При этих торжественно произнесенных словах мадам Жири величаво застыла, словно колонна из желтоватого с красными прожилками мрамора, поддерживающая парадную лестницу Оперы.
На этот раз даже Ришар расхохотался вместе с Моншармином и секретарем Реми. Однако капельдинер, наученный горьким опытом, больше не смеялся. Прислонившись к стене, он размышлял, лихорадочно теребя ключи в кармане, чем закончится эта история. И чем более высокомерным становился тон мадам Жири, тем больше он боялся следующей вспышки гнева господина директора! Но мадам Жири, как назло, видя всплеск веселья директоров, заговорила с ними самым угрожающим тоном!
– Вместо того, чтобы смеяться над Призраком, – возмущенно воскликнула она, – вам лучше поступить так, как мсье Полиньи, который наконец признал…
– Признал что? – спросил Моншармин, которому еще никогда не было так весело.
– Признал существование Призрака!.. Я все время пытаюсь вам объяснить… Послушайте!.. – Мадам Жири внезапно успокоилась, видимо, решив, что настал ее звездный час. – Я помню это как вчера. В тот раз играли «Жидовку»[22]
. Мсье Полиньи захотел сам присутствовать на представлении в ложе Призрака.
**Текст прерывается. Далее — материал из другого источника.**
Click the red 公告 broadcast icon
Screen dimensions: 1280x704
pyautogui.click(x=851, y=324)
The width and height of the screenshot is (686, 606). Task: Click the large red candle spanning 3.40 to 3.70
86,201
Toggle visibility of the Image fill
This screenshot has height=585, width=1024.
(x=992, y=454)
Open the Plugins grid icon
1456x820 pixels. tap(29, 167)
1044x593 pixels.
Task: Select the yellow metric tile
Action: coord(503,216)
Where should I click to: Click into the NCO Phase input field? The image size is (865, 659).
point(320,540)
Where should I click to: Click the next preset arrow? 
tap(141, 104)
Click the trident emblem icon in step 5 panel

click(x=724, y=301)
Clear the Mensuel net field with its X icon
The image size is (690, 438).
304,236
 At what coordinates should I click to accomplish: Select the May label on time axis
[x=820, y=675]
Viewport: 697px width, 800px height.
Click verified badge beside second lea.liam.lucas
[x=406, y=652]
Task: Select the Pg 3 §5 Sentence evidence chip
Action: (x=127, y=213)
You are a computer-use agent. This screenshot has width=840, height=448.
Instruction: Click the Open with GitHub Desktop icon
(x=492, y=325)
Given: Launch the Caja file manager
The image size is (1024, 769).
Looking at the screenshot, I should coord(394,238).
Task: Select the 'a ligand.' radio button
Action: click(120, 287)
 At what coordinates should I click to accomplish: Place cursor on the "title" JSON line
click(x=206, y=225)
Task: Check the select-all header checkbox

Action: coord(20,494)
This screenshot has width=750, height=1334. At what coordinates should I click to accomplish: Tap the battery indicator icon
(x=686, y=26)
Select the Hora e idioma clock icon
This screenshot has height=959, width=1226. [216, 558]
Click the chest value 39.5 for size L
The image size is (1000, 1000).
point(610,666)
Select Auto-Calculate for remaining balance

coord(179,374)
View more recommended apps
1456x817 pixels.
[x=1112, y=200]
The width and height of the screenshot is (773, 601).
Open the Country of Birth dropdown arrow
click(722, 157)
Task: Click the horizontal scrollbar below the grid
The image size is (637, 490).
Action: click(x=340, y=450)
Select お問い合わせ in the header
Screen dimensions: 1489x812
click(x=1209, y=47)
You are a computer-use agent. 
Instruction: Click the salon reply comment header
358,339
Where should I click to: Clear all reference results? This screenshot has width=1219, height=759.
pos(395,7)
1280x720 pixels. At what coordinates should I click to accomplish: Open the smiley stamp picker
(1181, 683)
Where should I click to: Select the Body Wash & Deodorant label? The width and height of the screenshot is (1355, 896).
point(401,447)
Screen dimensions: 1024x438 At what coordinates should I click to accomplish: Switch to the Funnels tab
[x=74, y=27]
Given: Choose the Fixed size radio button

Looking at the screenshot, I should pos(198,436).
Мадемуазель Краусс добилась безумного успеха. Она только что спела, вы знаете, это место во втором акте… – мадам Жири торжественно запела: – «Рядом с тем, кого люблю, я хочу жить и умереть, и сама смерть не может разлучить нас…»– Хорошо! Хорошо! Я знаю… – с кислой улыбкой заметил Моншармин.
Но мадам Жири продолжала петь, покачивая перьями старой шляпки:
– «Уходим! Уходим! И здесь, внизу, и на небесах нас обоих теперь ждет одна и та же участь…»
– Да! Да! Мы знаем это место! – повторил Ришар, теряя терпение. – Что дальше? Ну?
– И тогда именно в этот момент Леопольд воскликнул: «Бежим!» Но Елеазар остановил их: «Куда бежите вы?» Так вот, как раз в этот момент мсье Полиньи, за которым я тихонько наблюдала из соседней ложи, потому что она оставалась пустой… Мсье Полиньи встал и пошел из ложи, прямой и негнущийся, как статуя. Я только успела спросить его, подобно Елеазару: «Куда бежите вы?» Но он мне не ответил и был бледнее мертвеца! Я наблюдала, как он спускался по лестнице, но ногу не сломал… И все же он шел как во сне – в дурном сне! И словно не мог найти дорогу… а ведь ему платили за то, что он хорошо знал театр!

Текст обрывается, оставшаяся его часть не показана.